Source passage –
┏━━

When you need a cocktail, you can always count on the Manhattan.
The Manhattan is reliable, durable, trustworthy, competent, and even, when especially well-made, a little bit classy. It’s a tired Tuesday night cocktail. It’s a put-on-your-finest Saturday night delight.
These days I make a fair number of classic, no-frills Manhattans, but I mostly make them for my wife, who grew up in New York City and drank them even back in the days of Cosmos and craft beer.
For myself, however, I make Manhattan variations. For in addition to its other qualities, the Manhattan is one of the great cocktail templates. The three-ingredient recipe — a couple ounces of whiskey, an ounce or of sweet vermouth, several dashes of bitters — represents the root form of drinks ranging from the Vieux Carré to the Bobby Burns to the Brooklyn to my personal favorite Manhattan riff, the Bushwick.
You can make Manhattan-style drinks with different base spirits, different modifiers, different bitters. But you can also add to the template, expanding the flavor profile instead of merely swapping out ingredients.

┗━━

Source data –

┏━━

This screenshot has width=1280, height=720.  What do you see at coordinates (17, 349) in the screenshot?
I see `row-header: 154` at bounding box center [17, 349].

┗━━

Work to be completed – Continue the piece on the Manhattan cocktail and its variations, starting after its final sentence about expanding the flavor profile.

Exercise result –
Indeed, one of the easiest and most interesting ways to modify the Manhattan is to include a bit of some other highly flavored liqueur — Benedictine, Cynar, even the nearly-impossible-to-obtain Amer Picon (or, more plausibly, one of its widely distributed substitutes).
In the past, I have called this category of cocktail the Manhattan Plus.
This week, however, I want to take a closer look at one of the sub — or perhaps even sub-subcategory? — categories within the Manhattan Plus: the Fruited Manhattan.
The Fruited Manhattan is exactly what it sounds like: a Manhattan that uses some sort of fruit liqueur to modify or expand the cocktail’s baseline flavor profile. This mini-category takes many forms, and we’ll look at a couple of different recipes today. But all of the recipes we’ll examine revolve around a single drink: Julie Reiner’s Slope, a Manhattan variation that showcases apricot liqueur.
The Slope is a useful case study because multiple recipes have circulated online. Those recipes call for different base spirits and ratios/proportions.
The drink also uses Punt e Mes, a slightly bitter, almost amaro-like sweet vermouth that isn’t part of my usual three vermouth rotation, the inclusion of which might pose a slight complication for home bartenders with limited fridge space.
So we’re going to start by looking at several different recipes for the Slope, noting the ways they depart from each other.
Then we’re going to go over each element in the drink and look at swaps and substitutions, showing how you can make a version of this cocktail even if you don’t have Punt e Mes on hand, and what your options are if you don’t have apricot liqueur handy.
And then, at the end, we’ll make an entirely new cocktail in the Fruited Manhattan style. There’s banana liqueur and Cynar, because of course there is.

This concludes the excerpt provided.